Мы знаем целую серию русалок в искусстве Врубеля: рисунок к стихотворению Лермонтова, аллегорические фигуры водяных дев, панно «Утро», «Царевну Волхову» и «Царевну-Лебедь», рисунки к майоликовому блюду «Садко», само блюдо и «Жемчужину». Но художник не ограничился этими вариантами, видно, эти образы жили в нем постоянно. В том же 1900 году он сделал сравнительно законченный эскиз композиции будущего произведения, скорее всего воображаемого декоративного панно «Игра наяд и тритонов»: обнаженные тела юных наяд и морских кентавров-тритонов, резвящихся в волнах морского простора. Это еще одно решение близкой художнику темы, но здесь эта тема дана в виде декоративного панно, предназначенного для интерьера. Не исключено, что композиция «Тридцать три богатыря» в ее акварельном и незавершенном масляном вариантах виделась Врубелю не станковой вещью, а большим сказочно прекрасным декоративным полотном. И этих вещах художника не меньше, чем фигуры, интересовала морская стихия, игра волн, прибой, который выносит на берег много чудесного: и богатырей во главе с их дядькой Черномором, и тварей подводных, разнообразных и причудливых неземными формами, цветом, движениями. Здесь, как и в «Игре наяд и тритонов», он отдавался своей страсти к музыке моря, которую не уставал слушать в «Садко» и «Сказке о царе Салтане» Римского-Корсакова, здесь он впервые «нашел свои перламутровые краски», думала Н. И. Забела[287]

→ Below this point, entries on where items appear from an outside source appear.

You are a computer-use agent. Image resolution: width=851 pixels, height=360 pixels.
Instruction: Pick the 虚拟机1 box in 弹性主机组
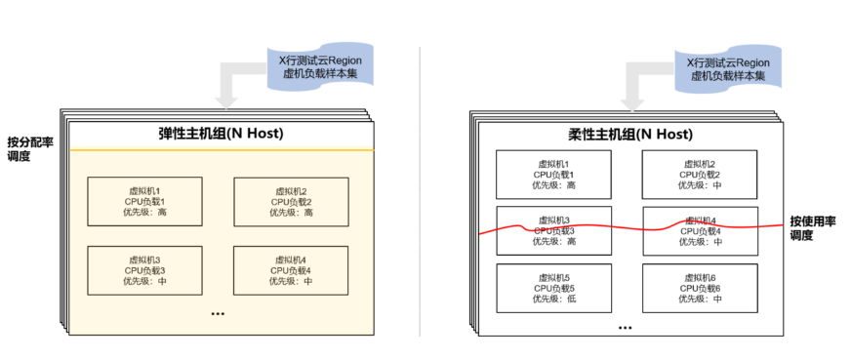[144, 201]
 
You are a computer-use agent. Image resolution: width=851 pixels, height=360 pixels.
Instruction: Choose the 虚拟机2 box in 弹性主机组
[290, 201]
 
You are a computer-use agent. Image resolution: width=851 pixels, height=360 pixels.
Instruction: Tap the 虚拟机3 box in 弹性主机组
[144, 269]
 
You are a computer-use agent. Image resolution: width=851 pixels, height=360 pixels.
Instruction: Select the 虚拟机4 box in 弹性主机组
[290, 269]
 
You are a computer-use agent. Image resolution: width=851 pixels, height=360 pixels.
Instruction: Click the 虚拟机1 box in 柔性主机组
[553, 175]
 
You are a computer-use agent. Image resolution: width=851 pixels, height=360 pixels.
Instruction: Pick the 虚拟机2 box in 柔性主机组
[700, 175]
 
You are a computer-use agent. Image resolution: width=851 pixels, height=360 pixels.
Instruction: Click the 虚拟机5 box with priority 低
[553, 288]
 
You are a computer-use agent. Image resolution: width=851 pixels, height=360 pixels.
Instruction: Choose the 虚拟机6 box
[700, 288]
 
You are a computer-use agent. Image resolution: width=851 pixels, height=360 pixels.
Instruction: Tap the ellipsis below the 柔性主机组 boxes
[627, 328]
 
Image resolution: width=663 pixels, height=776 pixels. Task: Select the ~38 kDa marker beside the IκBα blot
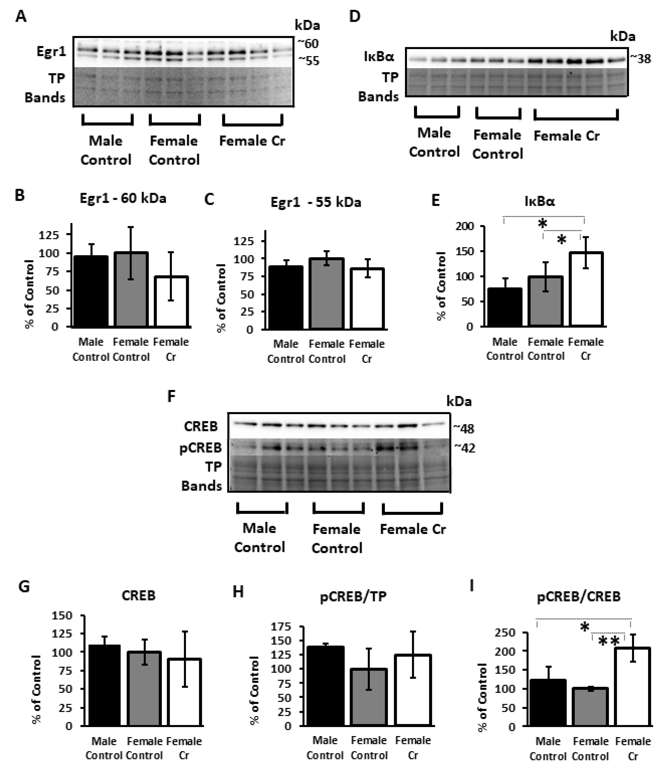point(640,59)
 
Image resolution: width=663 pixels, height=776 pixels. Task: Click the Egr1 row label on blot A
point(51,51)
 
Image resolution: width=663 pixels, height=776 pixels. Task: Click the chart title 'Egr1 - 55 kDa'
point(316,202)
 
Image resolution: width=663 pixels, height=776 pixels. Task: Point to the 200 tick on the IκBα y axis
point(465,226)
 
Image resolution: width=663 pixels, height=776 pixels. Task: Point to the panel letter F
point(171,396)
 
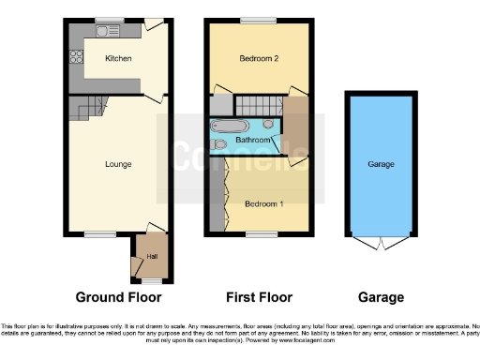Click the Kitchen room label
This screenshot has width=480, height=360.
point(117,59)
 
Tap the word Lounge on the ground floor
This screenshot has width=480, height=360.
point(117,164)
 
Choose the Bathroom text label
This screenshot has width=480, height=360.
point(253,141)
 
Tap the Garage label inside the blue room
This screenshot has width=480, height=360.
point(381,164)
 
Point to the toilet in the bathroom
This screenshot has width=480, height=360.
point(219,144)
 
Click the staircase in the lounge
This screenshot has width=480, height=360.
point(83,108)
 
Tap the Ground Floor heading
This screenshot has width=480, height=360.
point(118,297)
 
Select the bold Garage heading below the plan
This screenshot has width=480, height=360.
point(381,297)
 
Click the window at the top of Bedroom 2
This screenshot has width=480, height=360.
point(251,20)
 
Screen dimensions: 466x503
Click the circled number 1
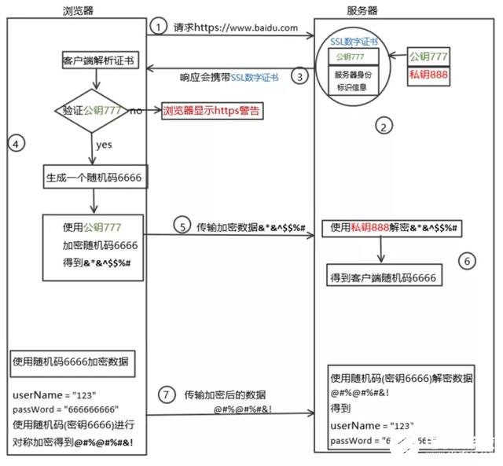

, и, действительно, перламутром отливает акварельный вариант подводных витязей, на первом плане которого так подробно он изобразил жителей рыбьего царства, принесенных мощной волной. Интерес к форме, цвету, орнаментальности рыб, их сверкающей серебром, золотом, перламутром чешуе, равно как сказочное одеяние — диковинный шлем и трезубец «дядьки морского»,— мешал художнику отдаться целиком изображению моря, в котором в обоих вариантах композиции прежде всего изображена его «бурливость»: «Море вспенится бурливо...»Увлечение одухотворенной формой и цветом еще более занимало художника в картине «Царевна-Лебедь», где водная гладь смотрится таинственно притихшей, будто засыпающей к ночи. А во второй картине «Лебедь» (Государственная Третьяковская галерея), где царственная птица, сохраняя свой обычный облик, затаилась в густой темноте зелени на закате и на наших глазах только собирается взлететь, моря и совсем нет, если не считать небольшого куска холста слева, под крылом, где серо-зеленые мазки обозначили прибрежную водную поверхность. Видимо, все же музыка моря, музыкально-зрительные переживания подвигули художника писать такие, казалось бы, разные по содержанию вещи, как «Царевна-Лебедь», «Игра наяд и тритонов», «Тридцать три богатыря» и «Садко». Он сам говорил жене: «...я могу без конца слушать оркестр, в особенности МОРЕ. Я каждый раз нахожу в нем новую прелесть, вижу какие-то фантастические тона»[288]
. Но, превращая музыкальные впечатления в живописные и декоративные образы, Врубель становился сам собой, профессиональным живописцем, рисовальщиком, декоратором: изобразительность, орнаментальность, форма и цвет композиции и декоративные задачи становились главными, вытесняя во многом первоначальные чисто музыкально-поэтические восприятия, которые поглощались живописью в цвете, ритме, общей гармонии произведения.